Now go on and feed somebody.

The soup I made that Wednesday night wasn’t fussy — it was chicken, rice, vegetables, and everything I had left after a day that nearly took me to my knees. Chicken is what I reach for when the world gets frightening, because there’s something in the slow simmer of it that feels like an exhale. If you’ve got someone at home who needs feeding — someone coming off a hard week, a hard day, a hard hour — I want you to have every chicken recipe I trust, and there are twenty of them below.

20 Chicken Salad Recipes

Prep Time: 15 min | Cook Time: 20 min | Total Time: 35 min | Servings: 4

Ingredients

  • 3 cups cooked chicken breast, shredded or chopped
  • 1/2 cup mayonnaise
  • 2 tablespoons Dijon mustard
  • 2 stalks celery, finely diced
  • 1/4 cup red onion, finely diced
  • 1/2 cup red grapes, halved (or dried cranberries)
  • 1/4 cup chopped pecans or walnuts, toasted
  • 1 tablespoon fresh lemon juice
  • 1/2 teaspoon garlic powder
  • Salt and black pepper to taste
  • Fresh parsley, chopped, for garnish

Instructions

  1. Cook the chicken. Poach or roast chicken breasts until cooked through. Let cool completely, then shred or chop into bite-sized pieces.
  2. Make the dressing. In a large bowl, whisk together mayonnaise, Dijon mustard, lemon juice, garlic powder, salt, and pepper until smooth and combined.
  3. Combine.
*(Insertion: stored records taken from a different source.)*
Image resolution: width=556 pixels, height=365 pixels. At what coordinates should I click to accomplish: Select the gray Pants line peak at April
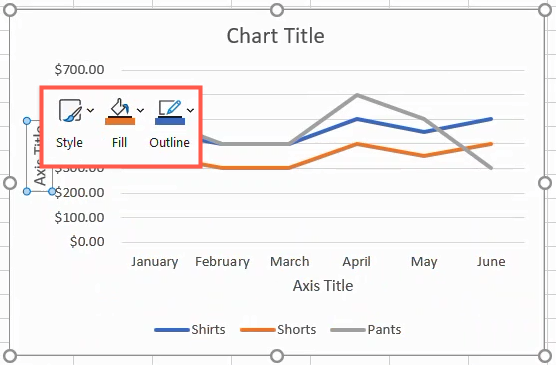357,95
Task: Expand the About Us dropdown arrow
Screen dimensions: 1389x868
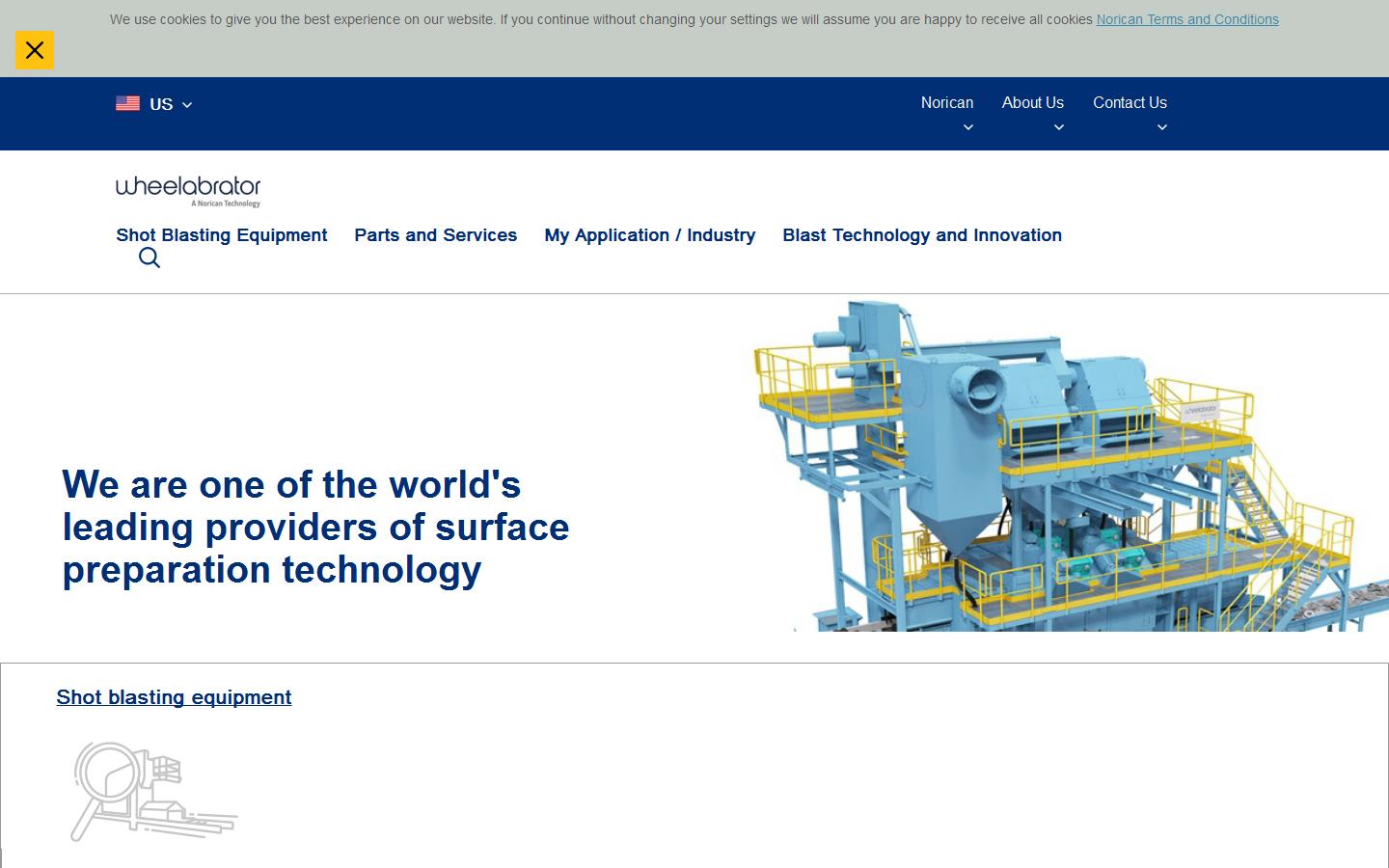Action: pyautogui.click(x=1059, y=127)
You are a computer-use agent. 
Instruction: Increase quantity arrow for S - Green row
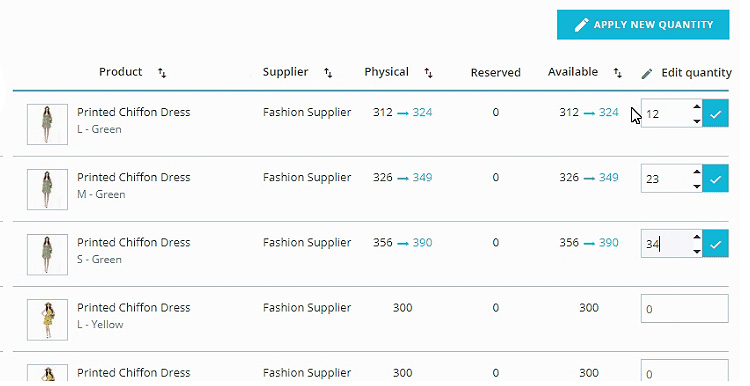click(x=697, y=237)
Add the chicken, celery, red onion, grapes, and pecans to the bowl. Stir gently until everything is evenly coated in the dressing.
  4. Taste and adjust. Taste for seasoning and add more salt, pepper, or lemon juice as needed. This is the step where you make it yours.
  5. Chill. Cover and refrigerate for at least 30 minutes before serving to let the flavors come together.
  6. Serve. Serve on croissants, toasted sourdough, lettuce cups, or straight from the bowl with a good fork. Garnish with fresh parsley.

Nutrition (per serving)

Calories: 340 | Protein: 28g | Fat: 21g | Carbs: 9g | Fiber: 1g | Sodium: 420mg

Dorothy Henderson
About the cook who shared this
Dorothy Henderson
Week 415 of Dorothy’s 30-year story · Savannah, Georgia
Dot Henderson is a seventy-one-year-old grandmother, a retired school lunch lady, and the undisputed queen of Lowcountry cooking in her corner of Savannah, Georgia. She spent thirty-five years feeding schoolchildren — sneaking extra portions to the ones who looked hungry — and now she feeds her seven grandchildren every Sunday without exception. She cooks with lard, seasons by feel, and ends every recipe the same way her mama did: "Now go on and feed somebody."